Bakteriyoloji Alanında Kullanılan Modern Tanı Yöntemleri: Hızlı ve Etkili
Tarih
Yazarlar
Dergi Başlığı
Dergi ISSN
Cilt Başlığı
Yayıncı
Erişim Hakkı
Özet
Bakteriler yüzyıllardır insanoğluyla etkileşim içinde yaşayan canlılardır. Bu etkileşim boyunca bazı bakteri türleri insan mikrobiyotası içinde kendilerine yer bulmuş, bazı yararlı ve önemli görevler üstlenmişlerdir. Bu yararlarına karşın, bakterilerin hastalık etkeni olanları, yüzyıllardır olduğu gibi, içinde yaşadığımız çağda da binlerce insanın ölmesine neden olmaktadır. Antibiyotiklerin keşfi ve kullanıma girmesi, bu mücadelede insanoğlunun başarı oranını artırmıştır. Bununla birlikte, doğru antibiyotiğin kısa süre içerisinde hastaya verilmesinin yaşamsal önemi vardır. Bunu sağlayabilmek için de patojenin hızlı bir şekilde tanısının yapılabilmesi gerekmektedir. Klasik tanı yöntemleri, bakterilerin kültürünün yapılmasına ve özelliklerinin belirlenmesine dayanan, zaman alıcı ve yoğun emek gerektiren işlemleri içerir. Bu süreçler, ideale yakın olarak yürütülse bile, bu sırada geçirilen zaman, tedaviye başlanmasında gecikmeye, morbidite ve mortalitenin artmasına ve işgücü kaybına yol açabilir. Günümüzün modern bilim dünyası, çeşitli cihazların ve yaklaşımların geliştirilmesi sayesinde, mikroorganizmaların idantifikasyonlarının daha hızlı, duyarlı ve özgül bir biçimde yapılmasını sağlamıştır. Polimeraz zincir reaksiyonu ve DNA dizi analizi gibi yöntemlerle mikroorganizmalar genotipik olarak tanımlanmaya başlamıştır. Bu tekniklerle tür tanımlamaları da daha net hale gelmiştir. Bu sayede klinisyenlerin tedaviyi daha kesin bilgilerle planlaması sağlanmıştır. Rutin klinik mikrobiyoloji işlemlerinin bir parçası olmaya başlayan matriksle desteklenmiş lazer desorpsiyon/iyonizasyon uçuş zamanı kütle spektrometresi gibi yöntemler sayesinde idantifikasyonu çok uzun süren bakteriler bile saatler içerisinde tanımlanabilir hale gelmiştir. Bu derlemede, çevresel örneklerin, besinlerin ve farmasötik ürünlerin kontrolleri açısından da önemi büyük olan bu yöntemlerin özellikle klinik mikrobiyolojideki kullanımları üzerinde durulacaktır.
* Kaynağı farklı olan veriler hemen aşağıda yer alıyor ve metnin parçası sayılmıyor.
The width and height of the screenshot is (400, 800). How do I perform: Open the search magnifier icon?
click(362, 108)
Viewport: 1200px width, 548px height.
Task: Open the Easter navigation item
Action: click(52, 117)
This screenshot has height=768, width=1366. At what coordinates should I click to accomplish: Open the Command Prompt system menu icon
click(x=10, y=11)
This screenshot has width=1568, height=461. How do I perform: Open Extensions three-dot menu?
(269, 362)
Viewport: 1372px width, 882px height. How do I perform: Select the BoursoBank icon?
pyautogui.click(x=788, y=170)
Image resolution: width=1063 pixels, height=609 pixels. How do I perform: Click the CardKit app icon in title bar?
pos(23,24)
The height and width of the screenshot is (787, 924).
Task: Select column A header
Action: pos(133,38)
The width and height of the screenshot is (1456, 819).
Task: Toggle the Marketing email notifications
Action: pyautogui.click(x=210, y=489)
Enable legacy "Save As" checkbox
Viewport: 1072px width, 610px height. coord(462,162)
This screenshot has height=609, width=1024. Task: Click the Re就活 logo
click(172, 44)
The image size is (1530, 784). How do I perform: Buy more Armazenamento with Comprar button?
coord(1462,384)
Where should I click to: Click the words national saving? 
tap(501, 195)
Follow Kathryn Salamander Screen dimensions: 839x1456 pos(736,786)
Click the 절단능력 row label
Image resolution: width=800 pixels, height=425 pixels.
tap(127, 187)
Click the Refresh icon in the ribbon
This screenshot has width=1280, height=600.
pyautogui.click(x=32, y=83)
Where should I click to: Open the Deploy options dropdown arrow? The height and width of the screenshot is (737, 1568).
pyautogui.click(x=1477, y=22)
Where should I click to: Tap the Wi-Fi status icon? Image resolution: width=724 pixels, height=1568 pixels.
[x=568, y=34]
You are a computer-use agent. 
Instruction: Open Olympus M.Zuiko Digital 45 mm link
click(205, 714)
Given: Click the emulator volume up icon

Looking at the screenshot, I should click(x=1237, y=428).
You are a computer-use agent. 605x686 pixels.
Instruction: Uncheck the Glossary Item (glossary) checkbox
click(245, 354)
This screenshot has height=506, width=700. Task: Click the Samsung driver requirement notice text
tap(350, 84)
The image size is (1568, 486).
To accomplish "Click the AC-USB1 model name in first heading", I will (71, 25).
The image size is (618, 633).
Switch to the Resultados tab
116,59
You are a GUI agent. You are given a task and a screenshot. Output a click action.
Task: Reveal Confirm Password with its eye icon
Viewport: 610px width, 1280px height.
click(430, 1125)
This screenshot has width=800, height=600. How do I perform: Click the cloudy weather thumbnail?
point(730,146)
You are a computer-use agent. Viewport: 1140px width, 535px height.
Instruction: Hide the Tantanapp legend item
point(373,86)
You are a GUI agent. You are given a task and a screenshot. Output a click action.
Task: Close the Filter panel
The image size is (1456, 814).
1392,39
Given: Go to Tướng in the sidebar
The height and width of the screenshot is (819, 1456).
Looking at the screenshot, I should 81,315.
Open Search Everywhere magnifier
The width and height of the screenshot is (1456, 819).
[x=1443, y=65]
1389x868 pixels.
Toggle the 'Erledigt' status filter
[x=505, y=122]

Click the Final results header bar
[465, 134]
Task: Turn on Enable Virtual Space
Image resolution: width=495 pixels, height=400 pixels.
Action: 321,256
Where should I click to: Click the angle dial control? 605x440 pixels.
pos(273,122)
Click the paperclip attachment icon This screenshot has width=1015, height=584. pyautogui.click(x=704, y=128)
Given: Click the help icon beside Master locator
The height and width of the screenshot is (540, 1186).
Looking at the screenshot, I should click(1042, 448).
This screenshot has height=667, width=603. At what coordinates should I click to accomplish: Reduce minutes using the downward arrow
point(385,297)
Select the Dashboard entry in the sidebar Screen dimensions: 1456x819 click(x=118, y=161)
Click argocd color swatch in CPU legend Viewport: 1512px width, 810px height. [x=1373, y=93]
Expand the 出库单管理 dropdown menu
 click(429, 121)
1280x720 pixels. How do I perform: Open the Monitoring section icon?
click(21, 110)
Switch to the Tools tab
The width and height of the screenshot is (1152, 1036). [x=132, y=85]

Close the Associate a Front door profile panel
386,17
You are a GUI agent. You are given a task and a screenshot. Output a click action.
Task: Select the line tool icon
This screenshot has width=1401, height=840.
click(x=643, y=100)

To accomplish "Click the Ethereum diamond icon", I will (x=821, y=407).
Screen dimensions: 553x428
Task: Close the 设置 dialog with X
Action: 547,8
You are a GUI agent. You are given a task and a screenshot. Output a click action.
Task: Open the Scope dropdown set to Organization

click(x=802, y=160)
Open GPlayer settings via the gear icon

Bacteria are organisms that have interacted with human beings for centuries. In this interaction, some species of bacteria have found their place in human microbiota, and have taken useful and important roles. Despite their usefulness, bacteria that cause disease in humans have been responsible for the loss of thousands of people for centuries and even in the age we live. After the discovery of antibiotics and their coming into use, our success rate has increased in this struggle. Besides, it is crucial that the correct antibiotic is given to the patient immediately. In order to achieve this, rapid identification of the pathogen is required. Classical diagnostic methods include time-consuming and laborintensive procedures based on the cultivation and characterization of bacteria. Even though these processes are carried out close to the ideal, the time spent, leads to a delay in initiating therapy, increased morbidity, mortality and labor loss. Today's modern scientific world has enabled faster, more precise and specific identification of organisms through the development of different devices and approaches. By means of methods such as polymerase chain reaction and DNA sequence analysis, organisms can be identified genotypically. Moreover, with these techniques, species identification has become clearer. In this way, clinicians have been able to plan treatment with more accurate data. Methods such as matrix-assisted laser desorption/ionization time-of-flight mass spectrometry, which are gradually becoming a part of routine clinical microbiology procedures, made bacteria identifiable within hours, even those which used to take a long time to identify. This review will emphasize the use of these methods in clinical microbiology in particular, although it is certain that many of them will also have a great importance for the control of environmental samples, food and pharmaceutical products.